Stated task - Reproduce word for word the rows between the line that contains "Viewport: 888px width, 715px" and the line that contains "Looking at the screenshot, I should click(89, 28).", inclusive.

Item coordinate data -
▬▬▬▬▬▬▬▬▬▬
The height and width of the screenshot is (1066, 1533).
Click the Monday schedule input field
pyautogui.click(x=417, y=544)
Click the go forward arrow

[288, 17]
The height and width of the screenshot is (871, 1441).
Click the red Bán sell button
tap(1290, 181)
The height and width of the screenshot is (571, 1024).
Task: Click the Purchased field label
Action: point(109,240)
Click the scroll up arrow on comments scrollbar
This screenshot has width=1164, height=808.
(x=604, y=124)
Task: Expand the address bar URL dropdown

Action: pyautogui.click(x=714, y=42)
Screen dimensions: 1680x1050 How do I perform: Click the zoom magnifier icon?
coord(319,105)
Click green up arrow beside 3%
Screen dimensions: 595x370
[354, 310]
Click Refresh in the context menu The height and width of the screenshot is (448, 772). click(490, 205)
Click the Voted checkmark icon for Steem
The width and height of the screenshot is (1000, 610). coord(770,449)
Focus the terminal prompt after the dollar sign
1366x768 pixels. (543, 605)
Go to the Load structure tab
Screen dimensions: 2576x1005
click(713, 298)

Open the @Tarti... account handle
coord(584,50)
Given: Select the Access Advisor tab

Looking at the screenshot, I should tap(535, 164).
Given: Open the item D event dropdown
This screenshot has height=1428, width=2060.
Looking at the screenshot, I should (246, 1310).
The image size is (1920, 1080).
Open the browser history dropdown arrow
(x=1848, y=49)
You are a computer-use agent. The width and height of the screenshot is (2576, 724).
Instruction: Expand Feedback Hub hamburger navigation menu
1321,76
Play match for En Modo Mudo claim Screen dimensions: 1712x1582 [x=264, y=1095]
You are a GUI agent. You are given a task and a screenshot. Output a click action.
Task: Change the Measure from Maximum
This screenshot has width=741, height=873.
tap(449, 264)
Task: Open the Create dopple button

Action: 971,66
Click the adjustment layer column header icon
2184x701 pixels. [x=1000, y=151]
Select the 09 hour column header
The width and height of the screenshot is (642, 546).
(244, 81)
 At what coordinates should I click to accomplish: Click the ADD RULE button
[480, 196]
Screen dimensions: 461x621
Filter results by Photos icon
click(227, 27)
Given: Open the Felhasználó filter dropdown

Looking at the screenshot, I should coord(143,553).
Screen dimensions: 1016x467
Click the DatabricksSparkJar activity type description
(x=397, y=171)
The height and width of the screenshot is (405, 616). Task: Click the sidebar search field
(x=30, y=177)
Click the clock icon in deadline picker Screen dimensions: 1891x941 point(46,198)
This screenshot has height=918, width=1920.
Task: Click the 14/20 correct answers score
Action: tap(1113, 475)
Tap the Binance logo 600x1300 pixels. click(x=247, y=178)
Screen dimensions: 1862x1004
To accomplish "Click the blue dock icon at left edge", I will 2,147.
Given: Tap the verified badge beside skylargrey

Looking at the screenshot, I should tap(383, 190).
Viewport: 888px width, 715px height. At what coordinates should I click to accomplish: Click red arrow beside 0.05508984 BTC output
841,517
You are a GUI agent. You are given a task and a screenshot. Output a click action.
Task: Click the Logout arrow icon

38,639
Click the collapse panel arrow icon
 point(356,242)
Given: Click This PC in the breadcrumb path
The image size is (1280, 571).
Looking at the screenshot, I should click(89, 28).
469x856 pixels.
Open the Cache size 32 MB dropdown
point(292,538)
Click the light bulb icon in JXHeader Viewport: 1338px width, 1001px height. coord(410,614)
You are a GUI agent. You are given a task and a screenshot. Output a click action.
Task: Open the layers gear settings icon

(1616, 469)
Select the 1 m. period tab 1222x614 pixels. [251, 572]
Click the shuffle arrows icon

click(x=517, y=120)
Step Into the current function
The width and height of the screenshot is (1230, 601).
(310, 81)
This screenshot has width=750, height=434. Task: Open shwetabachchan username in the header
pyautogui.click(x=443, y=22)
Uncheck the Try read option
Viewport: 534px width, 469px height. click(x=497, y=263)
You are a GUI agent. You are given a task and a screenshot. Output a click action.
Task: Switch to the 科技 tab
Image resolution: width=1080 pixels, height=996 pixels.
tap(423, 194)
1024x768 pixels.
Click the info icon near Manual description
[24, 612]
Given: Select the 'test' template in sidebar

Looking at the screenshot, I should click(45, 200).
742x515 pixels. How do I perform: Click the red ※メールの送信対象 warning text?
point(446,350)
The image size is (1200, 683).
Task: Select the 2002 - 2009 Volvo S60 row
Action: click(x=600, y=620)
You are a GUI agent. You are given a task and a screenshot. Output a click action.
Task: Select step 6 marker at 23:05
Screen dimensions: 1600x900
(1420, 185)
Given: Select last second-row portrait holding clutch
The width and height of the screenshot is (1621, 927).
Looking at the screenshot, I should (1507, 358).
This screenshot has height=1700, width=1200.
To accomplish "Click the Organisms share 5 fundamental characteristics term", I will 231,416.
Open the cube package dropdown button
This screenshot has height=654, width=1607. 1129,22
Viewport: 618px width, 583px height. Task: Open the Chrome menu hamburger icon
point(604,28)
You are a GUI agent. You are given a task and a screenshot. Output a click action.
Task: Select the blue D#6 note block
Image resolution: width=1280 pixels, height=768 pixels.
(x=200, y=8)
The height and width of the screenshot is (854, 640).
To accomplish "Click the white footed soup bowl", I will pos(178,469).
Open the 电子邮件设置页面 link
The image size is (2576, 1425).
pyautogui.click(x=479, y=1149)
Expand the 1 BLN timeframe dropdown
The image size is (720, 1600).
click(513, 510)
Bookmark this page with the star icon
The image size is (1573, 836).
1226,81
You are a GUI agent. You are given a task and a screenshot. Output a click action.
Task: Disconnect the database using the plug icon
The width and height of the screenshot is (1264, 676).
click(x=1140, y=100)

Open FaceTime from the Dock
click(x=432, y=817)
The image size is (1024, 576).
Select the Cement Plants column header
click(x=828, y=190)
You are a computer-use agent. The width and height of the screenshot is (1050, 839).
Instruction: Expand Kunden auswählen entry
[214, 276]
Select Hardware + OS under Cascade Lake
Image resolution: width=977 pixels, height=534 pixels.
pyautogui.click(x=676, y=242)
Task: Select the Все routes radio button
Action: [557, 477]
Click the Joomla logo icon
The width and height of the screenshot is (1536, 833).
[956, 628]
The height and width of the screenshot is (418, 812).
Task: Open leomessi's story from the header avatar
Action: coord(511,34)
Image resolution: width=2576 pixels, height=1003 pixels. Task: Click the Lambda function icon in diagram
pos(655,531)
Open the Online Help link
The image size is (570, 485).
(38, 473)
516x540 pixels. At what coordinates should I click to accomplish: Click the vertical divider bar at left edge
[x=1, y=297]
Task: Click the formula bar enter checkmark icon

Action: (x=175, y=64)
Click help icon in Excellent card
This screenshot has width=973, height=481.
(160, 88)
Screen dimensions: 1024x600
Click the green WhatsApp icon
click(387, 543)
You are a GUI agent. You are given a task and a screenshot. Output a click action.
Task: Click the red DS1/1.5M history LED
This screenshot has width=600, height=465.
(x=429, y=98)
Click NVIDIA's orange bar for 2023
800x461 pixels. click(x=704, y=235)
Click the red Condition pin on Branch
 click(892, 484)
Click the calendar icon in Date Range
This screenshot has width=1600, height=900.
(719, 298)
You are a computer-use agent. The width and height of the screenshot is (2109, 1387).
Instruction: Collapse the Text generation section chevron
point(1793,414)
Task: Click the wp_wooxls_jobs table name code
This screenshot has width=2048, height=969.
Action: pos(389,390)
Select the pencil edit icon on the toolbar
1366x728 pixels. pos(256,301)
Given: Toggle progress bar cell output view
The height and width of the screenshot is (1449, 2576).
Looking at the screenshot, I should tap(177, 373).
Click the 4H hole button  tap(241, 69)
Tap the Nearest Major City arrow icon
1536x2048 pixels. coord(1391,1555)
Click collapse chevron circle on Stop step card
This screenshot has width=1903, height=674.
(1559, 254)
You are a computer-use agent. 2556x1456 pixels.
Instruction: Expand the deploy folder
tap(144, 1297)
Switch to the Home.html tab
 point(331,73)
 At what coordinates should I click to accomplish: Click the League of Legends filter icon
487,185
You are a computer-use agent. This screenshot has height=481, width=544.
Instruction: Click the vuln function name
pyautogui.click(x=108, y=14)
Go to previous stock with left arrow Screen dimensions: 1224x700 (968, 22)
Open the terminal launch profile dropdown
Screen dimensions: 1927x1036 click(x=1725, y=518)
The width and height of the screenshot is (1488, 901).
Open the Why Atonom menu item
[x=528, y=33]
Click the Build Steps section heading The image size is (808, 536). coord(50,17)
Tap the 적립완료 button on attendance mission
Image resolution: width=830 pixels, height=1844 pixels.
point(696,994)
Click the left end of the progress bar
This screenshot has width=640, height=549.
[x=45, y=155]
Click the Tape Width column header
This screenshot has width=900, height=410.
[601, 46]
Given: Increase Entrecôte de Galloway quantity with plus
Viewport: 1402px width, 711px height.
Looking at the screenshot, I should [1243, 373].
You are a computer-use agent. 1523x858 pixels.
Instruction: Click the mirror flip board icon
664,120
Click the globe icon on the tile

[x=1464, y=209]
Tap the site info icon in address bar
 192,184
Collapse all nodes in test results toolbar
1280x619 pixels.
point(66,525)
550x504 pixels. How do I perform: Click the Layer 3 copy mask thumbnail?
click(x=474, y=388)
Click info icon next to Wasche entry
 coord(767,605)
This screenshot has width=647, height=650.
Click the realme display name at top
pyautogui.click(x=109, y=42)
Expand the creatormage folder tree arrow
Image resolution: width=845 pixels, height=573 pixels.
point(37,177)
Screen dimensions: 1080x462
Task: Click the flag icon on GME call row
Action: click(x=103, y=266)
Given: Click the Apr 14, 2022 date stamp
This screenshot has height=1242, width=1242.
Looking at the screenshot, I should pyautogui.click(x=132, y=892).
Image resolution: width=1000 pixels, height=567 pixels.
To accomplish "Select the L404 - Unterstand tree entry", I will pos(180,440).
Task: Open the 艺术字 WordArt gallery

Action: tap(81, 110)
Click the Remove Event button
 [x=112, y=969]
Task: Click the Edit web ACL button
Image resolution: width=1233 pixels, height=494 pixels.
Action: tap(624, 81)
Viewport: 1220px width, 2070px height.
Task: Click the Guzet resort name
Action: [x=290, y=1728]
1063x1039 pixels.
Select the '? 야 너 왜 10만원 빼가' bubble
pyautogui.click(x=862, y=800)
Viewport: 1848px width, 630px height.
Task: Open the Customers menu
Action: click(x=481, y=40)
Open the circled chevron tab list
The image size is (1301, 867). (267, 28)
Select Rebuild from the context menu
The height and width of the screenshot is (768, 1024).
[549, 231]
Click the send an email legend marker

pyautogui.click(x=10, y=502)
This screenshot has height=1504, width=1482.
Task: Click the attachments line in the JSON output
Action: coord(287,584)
▬▬▬▬▬▬▬▬▬▬
Exercise output -
Viewport: 888px width, 715px height. At what coordinates should I click to accomplish: Click red arrow beside 0.05508984 BTC output
841,517
You are a GUI agent. You are given a task and a screenshot. Output a click action.
Task: Click the Logout arrow icon

38,639
Click the collapse panel arrow icon
 point(356,242)
Given: Click This PC in the breadcrumb path
The image size is (1280, 571).
Looking at the screenshot, I should click(89, 28).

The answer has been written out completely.